**Stored data entries**

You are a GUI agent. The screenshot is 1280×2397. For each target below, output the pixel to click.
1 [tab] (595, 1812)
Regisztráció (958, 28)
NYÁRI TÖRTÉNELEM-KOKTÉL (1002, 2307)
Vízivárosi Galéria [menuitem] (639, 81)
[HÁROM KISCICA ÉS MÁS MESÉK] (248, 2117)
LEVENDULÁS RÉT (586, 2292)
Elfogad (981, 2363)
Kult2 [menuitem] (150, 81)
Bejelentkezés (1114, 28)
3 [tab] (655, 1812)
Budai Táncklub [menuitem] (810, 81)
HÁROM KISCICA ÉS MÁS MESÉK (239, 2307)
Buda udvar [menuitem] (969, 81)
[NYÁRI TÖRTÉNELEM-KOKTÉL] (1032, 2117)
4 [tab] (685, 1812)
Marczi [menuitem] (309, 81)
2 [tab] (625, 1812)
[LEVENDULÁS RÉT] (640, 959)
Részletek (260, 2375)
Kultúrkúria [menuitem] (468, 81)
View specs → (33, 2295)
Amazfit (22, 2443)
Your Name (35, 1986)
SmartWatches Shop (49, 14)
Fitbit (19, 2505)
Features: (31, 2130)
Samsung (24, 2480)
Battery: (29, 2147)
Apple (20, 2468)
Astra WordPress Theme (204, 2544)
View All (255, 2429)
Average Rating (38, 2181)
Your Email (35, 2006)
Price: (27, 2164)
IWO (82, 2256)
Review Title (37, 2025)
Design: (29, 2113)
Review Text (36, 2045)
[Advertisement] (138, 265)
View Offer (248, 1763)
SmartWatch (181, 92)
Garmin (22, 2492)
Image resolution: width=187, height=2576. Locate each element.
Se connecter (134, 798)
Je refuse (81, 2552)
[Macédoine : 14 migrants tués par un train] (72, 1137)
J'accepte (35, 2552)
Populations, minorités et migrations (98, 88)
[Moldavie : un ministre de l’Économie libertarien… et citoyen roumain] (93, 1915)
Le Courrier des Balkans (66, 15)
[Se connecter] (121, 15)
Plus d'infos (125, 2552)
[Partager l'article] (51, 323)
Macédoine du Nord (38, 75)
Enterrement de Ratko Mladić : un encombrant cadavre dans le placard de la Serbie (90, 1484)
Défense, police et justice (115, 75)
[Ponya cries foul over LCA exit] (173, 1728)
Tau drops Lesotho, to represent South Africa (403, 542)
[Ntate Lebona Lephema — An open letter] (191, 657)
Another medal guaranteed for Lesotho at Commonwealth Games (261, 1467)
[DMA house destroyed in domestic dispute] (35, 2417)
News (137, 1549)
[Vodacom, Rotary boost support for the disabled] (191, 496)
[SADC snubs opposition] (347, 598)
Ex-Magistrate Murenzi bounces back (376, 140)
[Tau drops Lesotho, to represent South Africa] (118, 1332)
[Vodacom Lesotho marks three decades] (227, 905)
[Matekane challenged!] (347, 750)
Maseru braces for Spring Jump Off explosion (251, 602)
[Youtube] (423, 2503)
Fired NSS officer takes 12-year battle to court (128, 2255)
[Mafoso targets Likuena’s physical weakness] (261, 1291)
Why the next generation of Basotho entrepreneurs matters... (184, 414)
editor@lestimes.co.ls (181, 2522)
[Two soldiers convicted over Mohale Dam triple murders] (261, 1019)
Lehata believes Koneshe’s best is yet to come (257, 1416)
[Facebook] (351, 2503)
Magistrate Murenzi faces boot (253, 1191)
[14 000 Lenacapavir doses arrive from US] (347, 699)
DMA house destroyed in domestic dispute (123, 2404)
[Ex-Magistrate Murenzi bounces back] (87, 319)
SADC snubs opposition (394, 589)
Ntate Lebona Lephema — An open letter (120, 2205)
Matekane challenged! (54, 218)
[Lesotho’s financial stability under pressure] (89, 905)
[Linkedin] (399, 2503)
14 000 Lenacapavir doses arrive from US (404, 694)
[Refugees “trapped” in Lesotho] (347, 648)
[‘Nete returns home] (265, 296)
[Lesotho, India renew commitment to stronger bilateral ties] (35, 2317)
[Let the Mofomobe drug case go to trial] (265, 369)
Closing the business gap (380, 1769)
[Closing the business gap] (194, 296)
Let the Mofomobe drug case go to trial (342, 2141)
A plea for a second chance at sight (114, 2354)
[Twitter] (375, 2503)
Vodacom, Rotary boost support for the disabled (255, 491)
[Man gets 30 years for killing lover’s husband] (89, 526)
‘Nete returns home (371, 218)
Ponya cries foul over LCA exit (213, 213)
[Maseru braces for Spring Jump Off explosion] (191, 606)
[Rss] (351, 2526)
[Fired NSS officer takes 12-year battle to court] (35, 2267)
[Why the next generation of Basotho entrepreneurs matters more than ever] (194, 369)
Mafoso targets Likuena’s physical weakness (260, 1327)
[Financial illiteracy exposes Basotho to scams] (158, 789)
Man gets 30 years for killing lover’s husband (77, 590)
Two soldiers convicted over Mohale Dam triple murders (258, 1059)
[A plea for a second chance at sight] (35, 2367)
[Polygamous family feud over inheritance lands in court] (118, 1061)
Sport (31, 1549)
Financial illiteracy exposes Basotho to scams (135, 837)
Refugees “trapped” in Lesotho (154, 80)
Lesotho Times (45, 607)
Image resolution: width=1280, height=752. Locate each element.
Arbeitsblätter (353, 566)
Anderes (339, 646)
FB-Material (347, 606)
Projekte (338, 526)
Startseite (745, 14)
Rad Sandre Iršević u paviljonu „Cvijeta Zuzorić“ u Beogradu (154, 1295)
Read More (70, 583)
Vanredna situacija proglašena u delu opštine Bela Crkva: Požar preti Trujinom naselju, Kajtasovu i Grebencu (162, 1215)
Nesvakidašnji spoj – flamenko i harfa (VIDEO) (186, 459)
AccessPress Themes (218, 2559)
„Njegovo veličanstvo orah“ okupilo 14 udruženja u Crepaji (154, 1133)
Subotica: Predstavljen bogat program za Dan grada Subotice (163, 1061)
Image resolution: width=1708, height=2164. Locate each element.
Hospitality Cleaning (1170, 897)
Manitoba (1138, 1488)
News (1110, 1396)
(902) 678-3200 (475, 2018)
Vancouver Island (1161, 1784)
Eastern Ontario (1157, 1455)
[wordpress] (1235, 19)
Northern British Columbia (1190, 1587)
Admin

**Brief**
All records are to be retyped precisely.

**Your response**
You are a GUI agent. The screenshot is 1280×2397. For each target below, output the pixel to click.
1 [tab] (595, 1812)
Regisztráció (958, 28)
NYÁRI TÖRTÉNELEM-KOKTÉL (1002, 2307)
Vízivárosi Galéria [menuitem] (639, 81)
[HÁROM KISCICA ÉS MÁS MESÉK] (248, 2117)
LEVENDULÁS RÉT (586, 2292)
Elfogad (981, 2363)
Kult2 [menuitem] (150, 81)
Bejelentkezés (1114, 28)
3 [tab] (655, 1812)
Budai Táncklub [menuitem] (810, 81)
HÁROM KISCICA ÉS MÁS MESÉK (239, 2307)
Buda udvar [menuitem] (969, 81)
[NYÁRI TÖRTÉNELEM-KOKTÉL] (1032, 2117)
4 [tab] (685, 1812)
Marczi [menuitem] (309, 81)
2 [tab] (625, 1812)
[LEVENDULÁS RÉT] (640, 959)
Részletek (260, 2375)
Kultúrkúria [menuitem] (468, 81)
View specs → (33, 2295)
Amazfit (22, 2443)
Your Name (35, 1986)
SmartWatches Shop (49, 14)
Fitbit (19, 2505)
Features: (31, 2130)
Samsung (24, 2480)
Battery: (29, 2147)
Apple (20, 2468)
Astra WordPress Theme (204, 2544)
View All (255, 2429)
Average Rating (38, 2181)
Your Email (35, 2006)
Price: (27, 2164)
IWO (82, 2256)
Review Title (37, 2025)
Design: (29, 2113)
Review Text (36, 2045)
[Advertisement] (138, 265)
View Offer (248, 1763)
SmartWatch (181, 92)
Garmin (22, 2492)
Image resolution: width=187, height=2576. Locate each element.
Se connecter (134, 798)
Je refuse (81, 2552)
[Macédoine : 14 migrants tués par un train] (72, 1137)
J'accepte (35, 2552)
Populations, minorités et migrations (98, 88)
[Moldavie : un ministre de l’Économie libertarien… et citoyen roumain] (93, 1915)
Le Courrier des Balkans (66, 15)
[Se connecter] (121, 15)
Plus d'infos (125, 2552)
[Partager l'article] (51, 323)
Macédoine du Nord (38, 75)
Enterrement de Ratko Mladić : un encombrant cadavre dans le placard de la Serbie (90, 1484)
Défense, police et justice (115, 75)
[Ponya cries foul over LCA exit] (173, 1728)
Tau drops Lesotho, to represent South Africa (403, 542)
[Ntate Lebona Lephema — An open letter] (191, 657)
Another medal guaranteed for Lesotho at Commonwealth Games (261, 1467)
[DMA house destroyed in domestic dispute] (35, 2417)
News (137, 1549)
[Vodacom, Rotary boost support for the disabled] (191, 496)
[SADC snubs opposition] (347, 598)
Ex-Magistrate Murenzi bounces back (376, 140)
[Tau drops Lesotho, to represent South Africa] (118, 1332)
[Vodacom Lesotho marks three decades] (227, 905)
[Matekane challenged!] (347, 750)
Maseru braces for Spring Jump Off explosion (251, 602)
[Youtube] (423, 2503)
Fired NSS officer takes 12-year battle to court (128, 2255)
[Mafoso targets Likuena’s physical weakness] (261, 1291)
Why the next generation of Basotho entrepreneurs matters... (184, 414)
editor@lestimes.co.ls (181, 2522)
[Two soldiers convicted over Mohale Dam triple murders] (261, 1019)
Lehata believes Koneshe’s best is yet to come (257, 1416)
[Facebook] (351, 2503)
Magistrate Murenzi faces boot (253, 1191)
[14 000 Lenacapavir doses arrive from US] (347, 699)
DMA house destroyed in domestic dispute (123, 2404)
[Ex-Magistrate Murenzi bounces back] (87, 319)
SADC snubs opposition (394, 589)
Ntate Lebona Lephema — An open letter (120, 2205)
Matekane challenged! (54, 218)
[Lesotho’s financial stability under pressure] (89, 905)
[Linkedin] (399, 2503)
14 000 Lenacapavir doses arrive from US (404, 694)
[Refugees “trapped” in Lesotho] (347, 648)
[‘Nete returns home] (265, 296)
[Lesotho, India renew commitment to stronger bilateral ties] (35, 2317)
[Let the Mofomobe drug case go to trial] (265, 369)
Closing the business gap (380, 1769)
[Closing the business gap] (194, 296)
Let the Mofomobe drug case go to trial (342, 2141)
A plea for a second chance at sight (114, 2354)
[Twitter] (375, 2503)
Vodacom, Rotary boost support for the disabled (255, 491)
[Man gets 30 years for killing lover’s husband] (89, 526)
‘Nete returns home (371, 218)
Ponya cries foul over LCA exit (213, 213)
[Maseru braces for Spring Jump Off explosion] (191, 606)
[Rss] (351, 2526)
[Fired NSS officer takes 12-year battle to court] (35, 2267)
[Why the next generation of Basotho entrepreneurs matters more than ever] (194, 369)
Mafoso targets Likuena’s physical weakness (260, 1327)
[Financial illiteracy exposes Basotho to scams] (158, 789)
Man gets 30 years for killing lover’s husband (77, 590)
Two soldiers convicted over Mohale Dam triple murders (258, 1059)
[A plea for a second chance at sight] (35, 2367)
[Polygamous family feud over inheritance lands in court] (118, 1061)
Sport (31, 1549)
Financial illiteracy exposes Basotho to scams (135, 837)
Refugees “trapped” in Lesotho (154, 80)
Lesotho Times (45, 607)
Image resolution: width=1280, height=752. Locate each element.
Arbeitsblätter (353, 566)
Anderes (339, 646)
FB-Material (347, 606)
Projekte (338, 526)
Startseite (745, 14)
Rad Sandre Iršević u paviljonu „Cvijeta Zuzorić“ u Beogradu (154, 1295)
Read More (70, 583)
Vanredna situacija proglašena u delu opštine Bela Crkva: Požar preti Trujinom naselju, Kajtasovu i Grebencu (162, 1215)
Nesvakidašnji spoj – flamenko i harfa (VIDEO) (186, 459)
AccessPress Themes (218, 2559)
„Njegovo veličanstvo orah“ okupilo 14 udruženja u Crepaji (154, 1133)
Subotica: Predstavljen bogat program za Dan grada Subotice (163, 1061)
Image resolution: width=1708, height=2164. Locate each element.
Hospitality Cleaning (1170, 897)
Manitoba (1138, 1488)
News (1110, 1396)
(902) 678-3200 (475, 2018)
Vancouver Island (1161, 1784)
Eastern Ontario (1157, 1455)
[wordpress] (1235, 19)
Northern British Columbia (1190, 1587)
Admin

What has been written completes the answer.